Include the line with "You are a GUI" and every line before it in the entries below, echoed exactly, but not the pictures.
[[ Entries shown, beginning ]]
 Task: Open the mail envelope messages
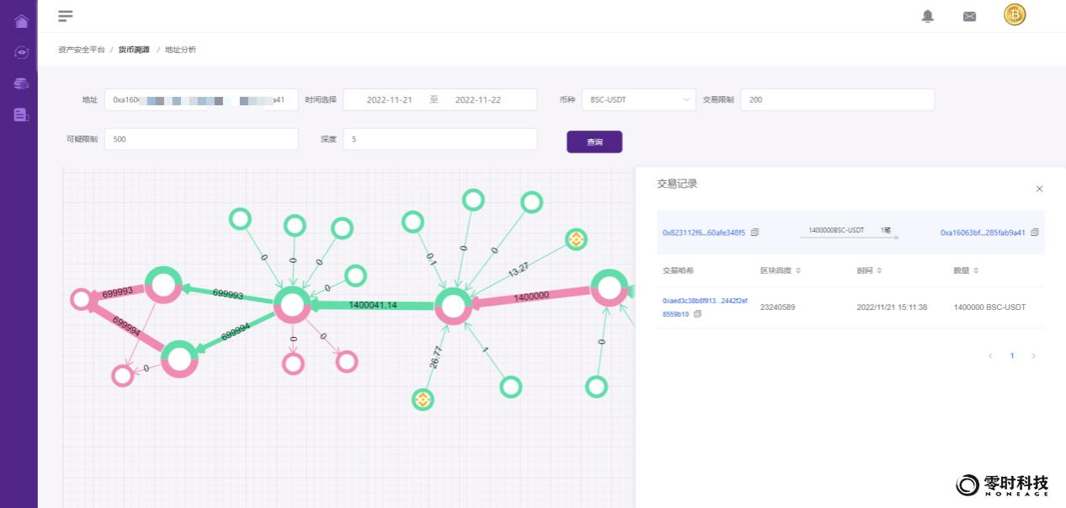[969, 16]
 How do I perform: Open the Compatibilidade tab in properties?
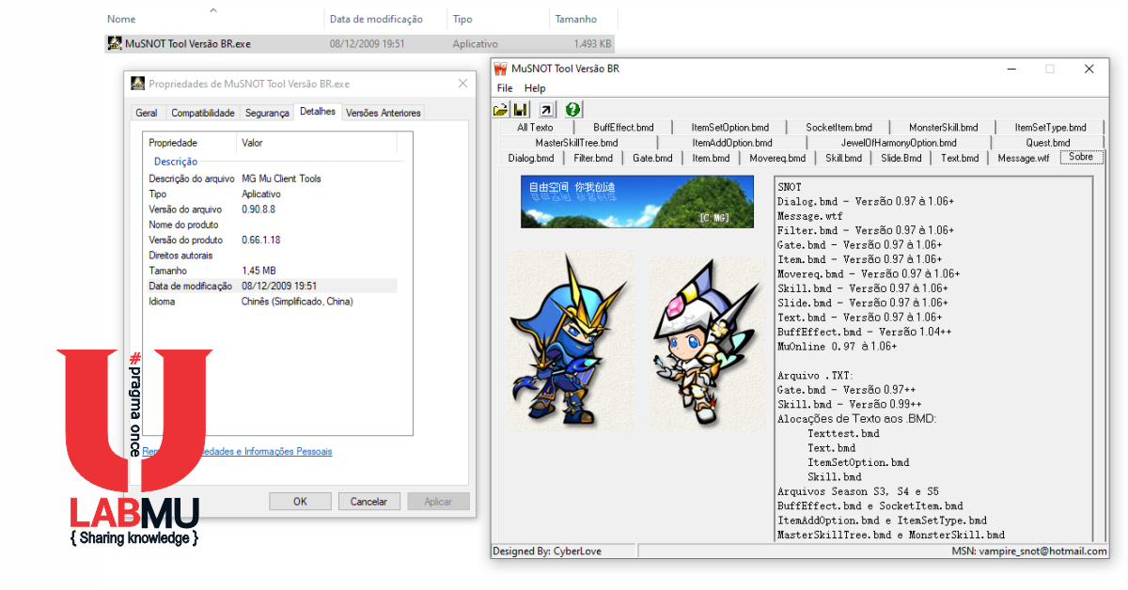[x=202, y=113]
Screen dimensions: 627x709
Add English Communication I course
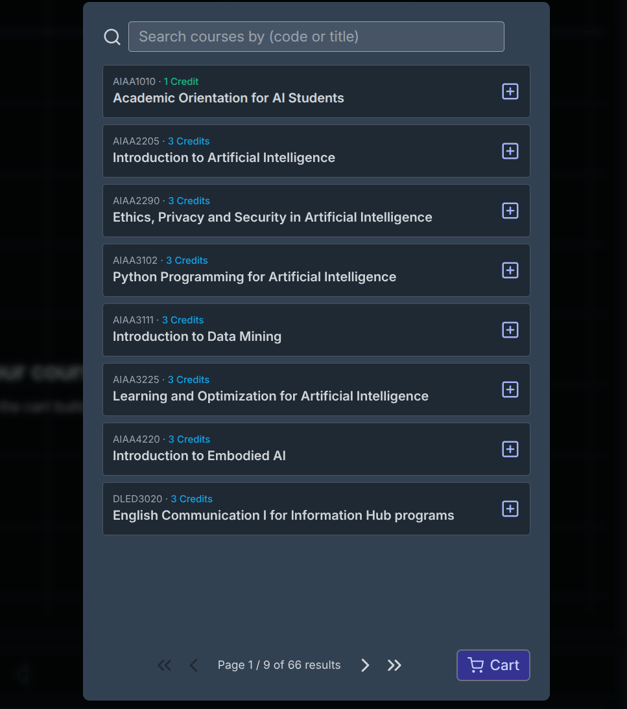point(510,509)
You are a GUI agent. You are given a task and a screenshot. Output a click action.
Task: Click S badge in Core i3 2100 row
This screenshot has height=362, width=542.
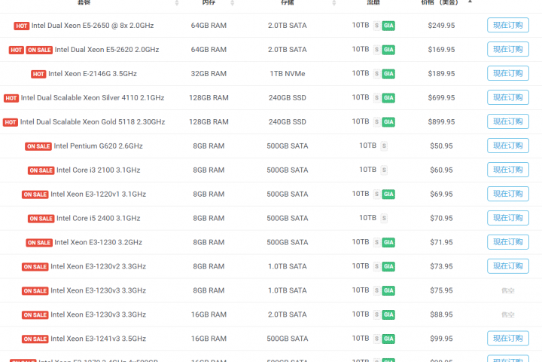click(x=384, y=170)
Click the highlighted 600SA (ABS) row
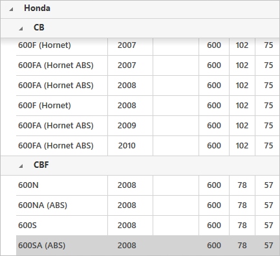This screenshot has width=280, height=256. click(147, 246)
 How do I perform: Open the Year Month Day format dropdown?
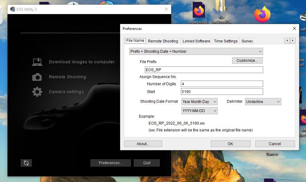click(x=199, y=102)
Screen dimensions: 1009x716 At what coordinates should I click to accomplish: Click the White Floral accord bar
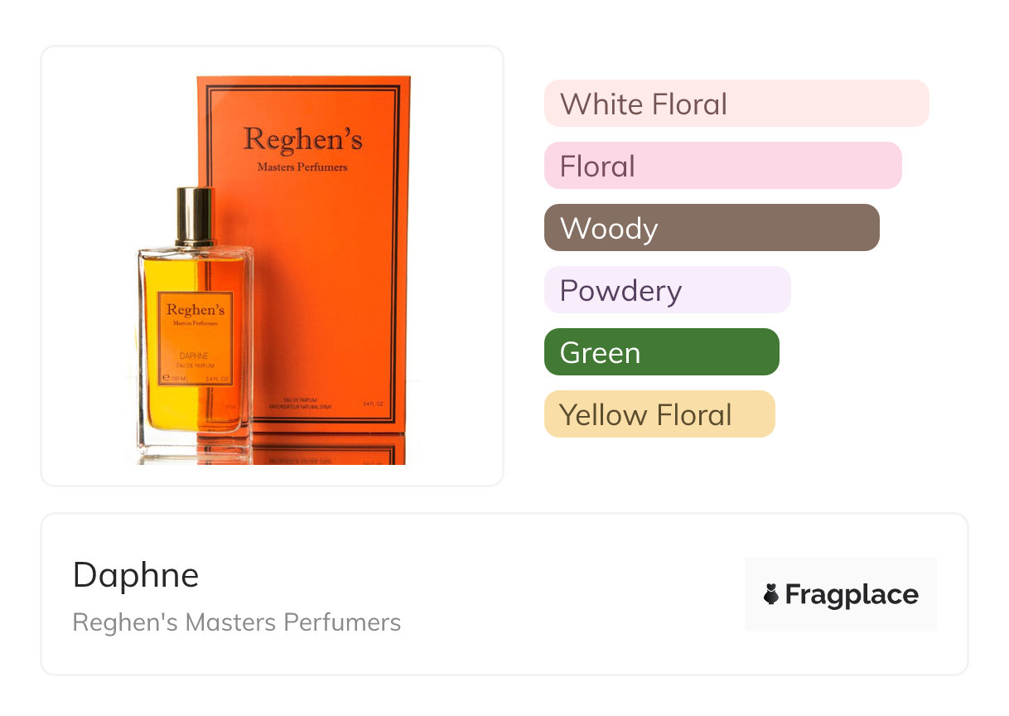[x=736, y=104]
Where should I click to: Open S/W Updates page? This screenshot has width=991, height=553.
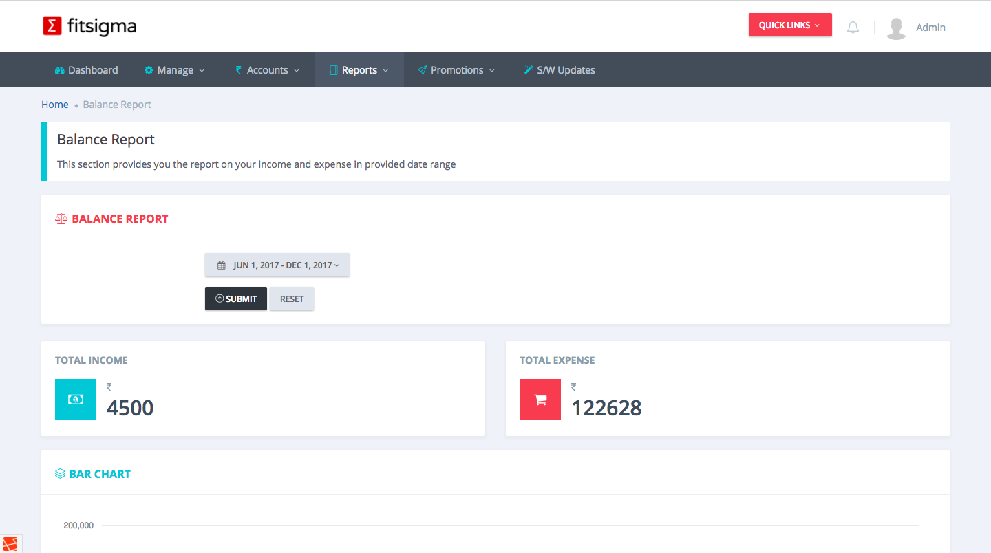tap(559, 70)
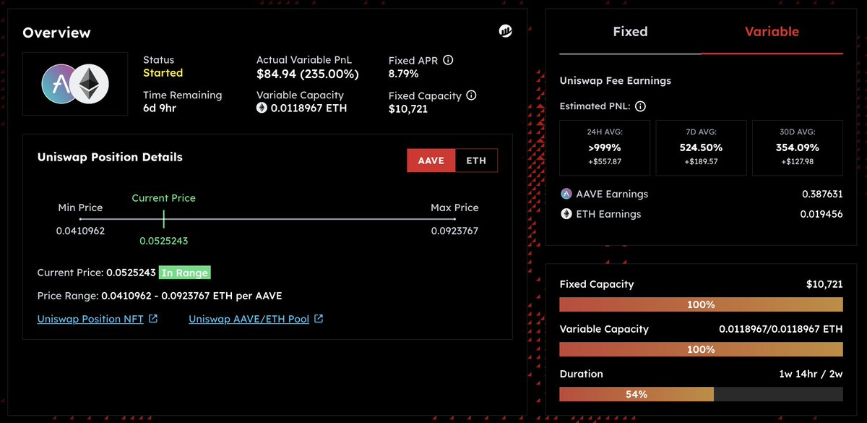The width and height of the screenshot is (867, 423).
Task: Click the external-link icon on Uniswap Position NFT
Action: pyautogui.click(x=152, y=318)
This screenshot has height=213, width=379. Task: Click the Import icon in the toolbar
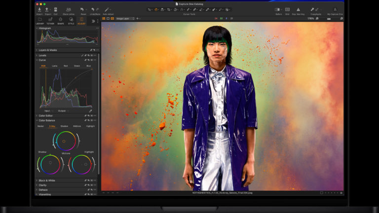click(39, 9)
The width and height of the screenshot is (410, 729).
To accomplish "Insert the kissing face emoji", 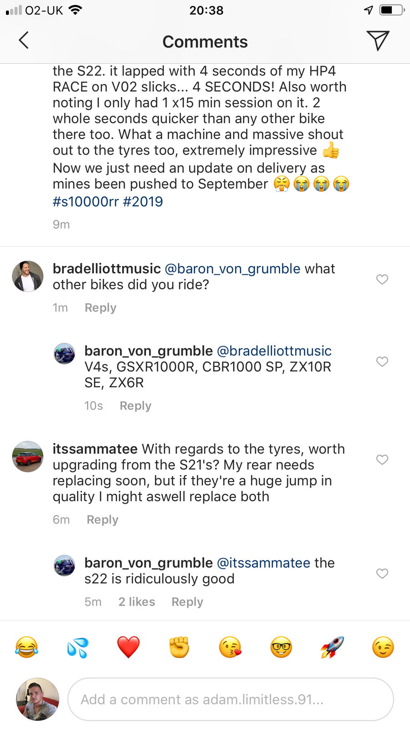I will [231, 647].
[[ Entries shown, end ]]
◆ **Result**:
 Task: Open the mail envelope messages
[969, 16]
 How do I perform: Open the Compatibilidade tab in properties?
[x=202, y=113]
Screen dimensions: 627x709
Add English Communication I course
point(510,509)
You are a GUI agent. You are given a task and a screenshot. Output a click action.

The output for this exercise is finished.